On-Premises Transfers to File Storage Are Slow

When a File Storage file system is directly mounted on an on-premises server, transferring files from the on-premises server to OCI File Storage is slow.

Cause: Directly mounting a File Storage file system on an on-premises instance is very slow because the NFS protocol is chatty over the internet.
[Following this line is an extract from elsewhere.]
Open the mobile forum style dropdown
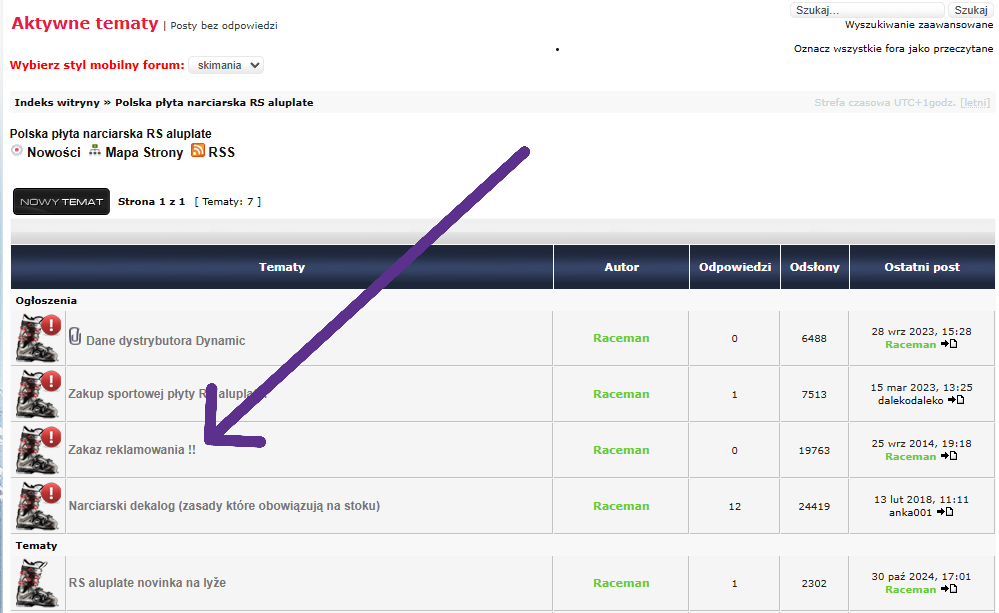Image resolution: width=999 pixels, height=613 pixels. 226,65
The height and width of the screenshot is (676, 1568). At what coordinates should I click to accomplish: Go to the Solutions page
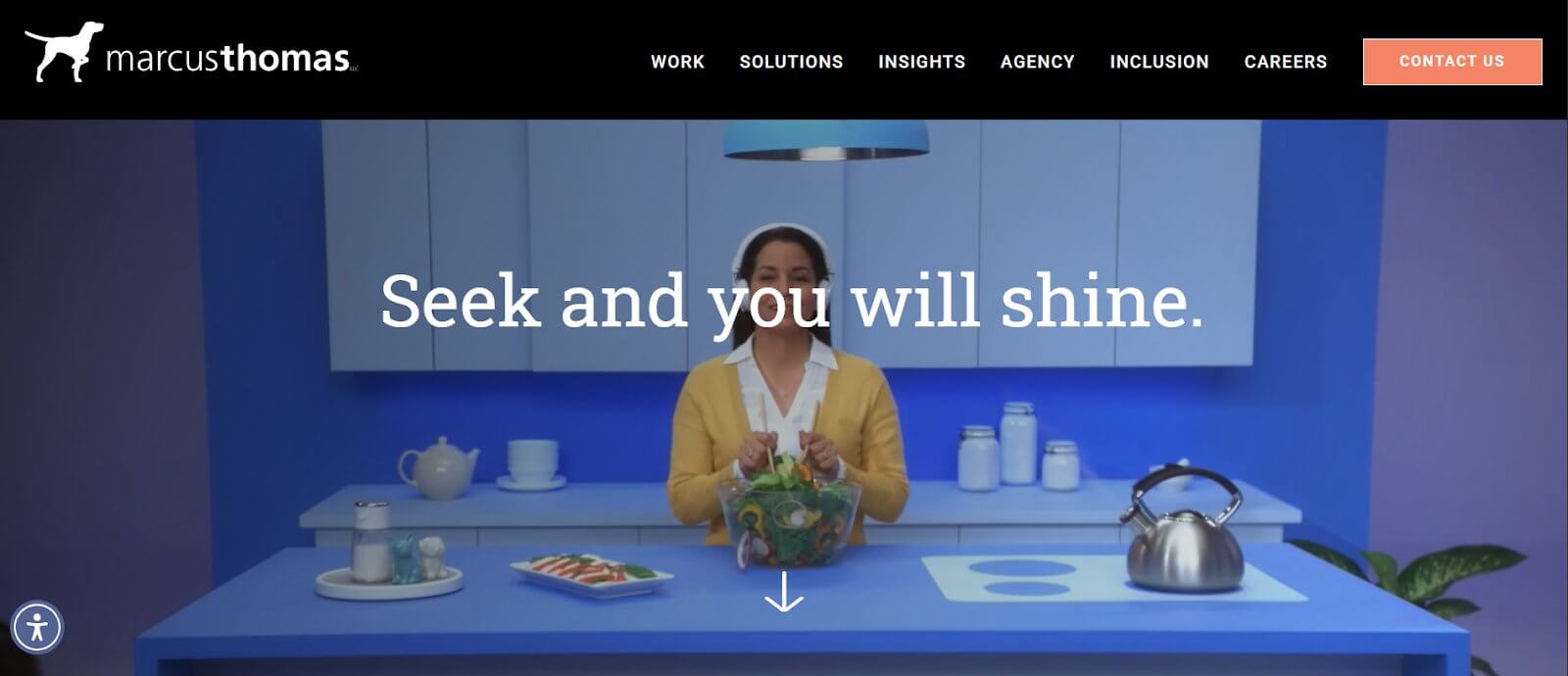(792, 62)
Solution: Use instance-to-instance streaming for on-premises to OCI File Storage transfers using parallel rsync tools such as fpsync. For example:

  1. If needed, create an instance in the same subnet as the existing File Storage mount target. Then set security rules and export options so that you can mount the file system from the instance.
  2. Add the on-premises root user's SSH public key into the OCI instance's ~/.ssh/authorized_keys file. For more information, see Managing Key Pairs on Linux Instances.
  3. Enable the Oracle Linux developer repository, which includes the fpsync utility, on the on-premises instance using a command such as the following:

    yum --enablerepo ol7_developer_EPEL install -y fpart
    yum --enablerepo ol8_developer_EPEL install -y fpart
    Note

    The command differs based on the version of Oracle Linux in use.
  4. As the root user of the on-premises instance, run the transfer to OCI File Storage using the new OCI instance:

    #oci_instance=<oci_instance_privIP>
    #src=<source_directory>
    #dest=<FSS_mount_point_in_the_instance>
    #fpsync -v -n `nproc` -o "-lpgtoDxXH --progress --exclude .snapshot --log-file /tmp/fpsync_ssh_instance.log" ${src} root@${oci_instance}:${dest}

    Consider the following when using the fpsync command:

    • Ensure that the ${src} and ${dest} have a trailing / to do a content-only copy of the source.
    • When using a File Storage mount target as the source, exclude the .snapshot directory, otherwise the copy time increases significantly.
    • Because the current fpsync release doesn't accept the rsync option -a, the command uses -lpgtoD.